Mumbai: Reliance Industries Ltd (RIL) on Friday agreed to sell the first of its shale gas ventures—upstream Marcellus shale gas assets in northeastern and central Pennsylvania in the US—for $126 million.

The assets held by Reliance Marcellus II LLC, a unit of Reliance Holding USA Inc. and Reliance Industries Ltd (RIL), were sold to BKV Chelsea LLC, an affiliate of Kalnin Ventures LLC. It is currently operated by Carrizo Oil & Gas, Inc. In 2010, RIL had bought a 60% stake in the assets for $392 million. 

“Additionally, Reliance could receive contingent payments of up to $11.25 million in aggregate based on natural gas prices exceeding certain thresholds over the next three years," the company said in a press statement on Friday. 

RIL had between 2010 and 2013, bought stakes in three upstream oil exploration joint ventures with Chevron, Pioneer Natural Resource, and Carrizo Oil and Gas; and a midstream joint venture with Pioneer. (Midstream refers to the processing, storing, transporting and marketing of hydrocarbons) Aggregate investments since the inception of these ventures were $8.2 billion till last year. 
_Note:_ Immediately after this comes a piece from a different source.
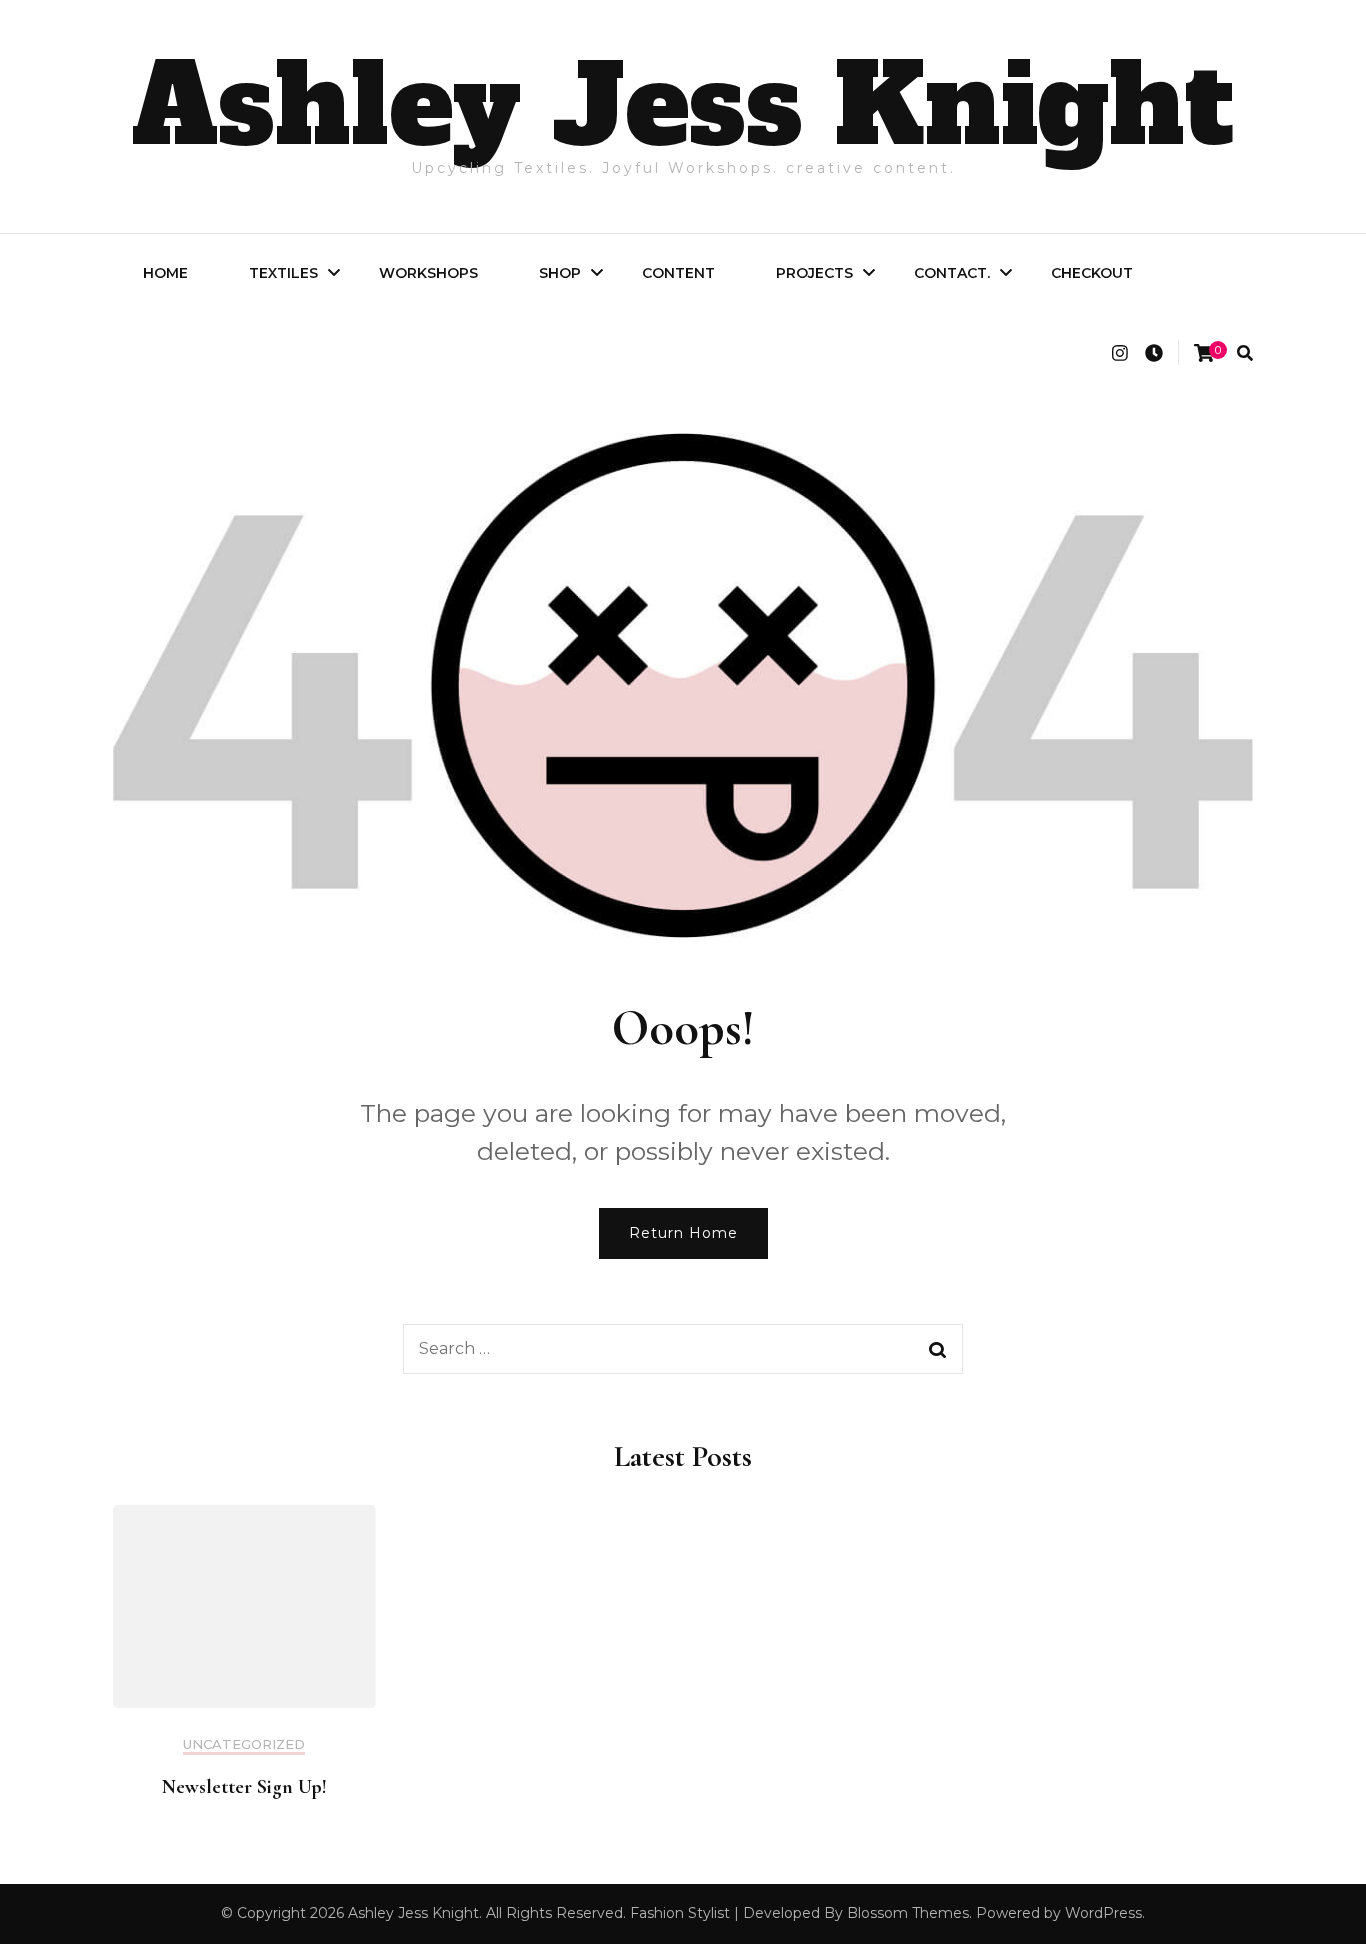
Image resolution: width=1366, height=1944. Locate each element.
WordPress (1103, 1913)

In June 2015, the company sold its Eagle Ford (EFS) midstream joint venture with Pioneer Natural Resources in the US, realising $1 billion from the sale. RIL had spent $46 million in acquiring the 49.9% stake in EFS and invested another $208 million over the years. 

Till 2014, RIL had been bullish on the shale gas segment, however, the drop in crude oil prices since late 2014 hit the valuations of oil and gas assets. Shale gas blocks have suffered far more than conventional oil and gas blocks as they are economically viable only when prices are above a certain threshold. 

“Reliance’s US shale gas ventures have faced challenging times due to prices at their lowest in a decade. Reliance and its partners continue to improve efficiencies and we will continue to look at rationalizing these portfolio investments," Mukesh Ambani, chairman and managing director of RIL, said at the company’s annual general meeting on 21 July. 

The company has adopted a zero drilling strategy to conserve cash. 

“In the prevailing weak commodity price environment, Reliance’s focus has been to preserve value in the shale gas business through high grading of the portfolio and reducing operating costs. The business is taking a cautious approach to resuming development and focusing on conserving cash and retaining optionality," RIL said in its annual report for the year 2016-17.  

"The domestic exploration and production front currently looks more attractive for RIL than its international asset portfolio. Besides, RIL has been pruning investments in its shale gas business over the past few quarters. Last April, the company took Rs3,261 crore impairment charge related to its shale gas assets in the US businesses," an analyst said on condition of anonymity. 

Reliance’s aggregate capital investments across joint ventures stood at around $200 million during the year 2016, reflecting a fall of 78% year-on-year, the annual report said.